─── GIVEN TEXT
It means that the job steps were executed in parallel. With the help of the srun command, the job steps can be broken down further by informing Slurm to treat each step as an individual process. This will then assign 1 CPU per job step based on the specification on the resource request section (--cpus-per-task=1).

The Srun Command

srun is a multipurpose command that can be used in a submission script to create job steps and used to launch processes interactively via the terminal. For instance, If you have a parallel MPI program, srun takes care of creating all the MPI processes.

The srun command when used within batch scripts, execute each job step prefixed with the srun command on the compute nodes. When used interactively, the output will clutter your terminal.

The srun command can be used in two ways:

  • Within job scripts

  • Interactively

The jobs can be run interactively using the srun command. Consider the below example which uses srun to execute a python program interactively.
──────
─── RECORD EXTRACTS
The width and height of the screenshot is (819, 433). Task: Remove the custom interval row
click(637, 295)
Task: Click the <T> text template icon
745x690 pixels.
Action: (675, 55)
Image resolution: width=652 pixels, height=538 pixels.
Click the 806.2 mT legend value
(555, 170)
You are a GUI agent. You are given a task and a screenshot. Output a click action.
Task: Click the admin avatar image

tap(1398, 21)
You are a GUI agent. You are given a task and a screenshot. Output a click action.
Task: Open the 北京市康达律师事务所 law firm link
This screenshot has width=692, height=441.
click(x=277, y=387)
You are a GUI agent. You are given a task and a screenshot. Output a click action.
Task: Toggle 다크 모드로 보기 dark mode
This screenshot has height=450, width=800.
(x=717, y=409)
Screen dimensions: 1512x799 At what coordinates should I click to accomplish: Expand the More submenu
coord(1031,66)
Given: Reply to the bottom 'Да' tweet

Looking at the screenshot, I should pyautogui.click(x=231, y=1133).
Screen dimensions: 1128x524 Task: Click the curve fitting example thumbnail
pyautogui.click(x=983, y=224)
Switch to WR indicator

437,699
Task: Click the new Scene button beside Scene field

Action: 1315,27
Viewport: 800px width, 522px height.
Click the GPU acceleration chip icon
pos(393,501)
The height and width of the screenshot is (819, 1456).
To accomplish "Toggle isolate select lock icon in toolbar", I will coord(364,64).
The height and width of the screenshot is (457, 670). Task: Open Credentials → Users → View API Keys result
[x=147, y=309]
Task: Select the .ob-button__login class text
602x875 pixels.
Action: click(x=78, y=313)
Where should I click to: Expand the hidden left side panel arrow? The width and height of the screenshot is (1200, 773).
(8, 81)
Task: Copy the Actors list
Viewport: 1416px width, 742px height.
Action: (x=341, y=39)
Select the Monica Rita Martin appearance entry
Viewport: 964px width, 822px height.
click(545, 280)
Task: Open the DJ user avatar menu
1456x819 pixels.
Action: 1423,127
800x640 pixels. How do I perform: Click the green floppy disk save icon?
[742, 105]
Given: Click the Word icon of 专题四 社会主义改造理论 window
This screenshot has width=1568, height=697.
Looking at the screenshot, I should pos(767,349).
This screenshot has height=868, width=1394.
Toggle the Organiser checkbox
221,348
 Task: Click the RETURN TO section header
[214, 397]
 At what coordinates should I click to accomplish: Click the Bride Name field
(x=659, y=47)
──────
Reproduce the text on the srun command in full, word for word. Work only from the text on the srun command.

It means that the job steps were executed in parallel. With the help of the srun command, the job steps can be broken down further by informing Slurm to treat each step as an individual process. This will then assign 1 CPU per job step based on the specification on the resource request section (--cpus-per-task=1).

The Srun Command

srun is a multipurpose command that can be used in a submission script to create job steps and used to launch processes interactively via the terminal. For instance, If you have a parallel MPI program, srun takes care of creating all the MPI processes.

The srun command when used within batch scripts, execute each job step prefixed with the srun command on the compute nodes. When used interactively, the output will clutter your terminal.

The srun command can be used in two ways:

  • Within job scripts

  • Interactively

The jobs can be run interactively using the srun command. Consider the below example which uses srun to execute a python program interactively.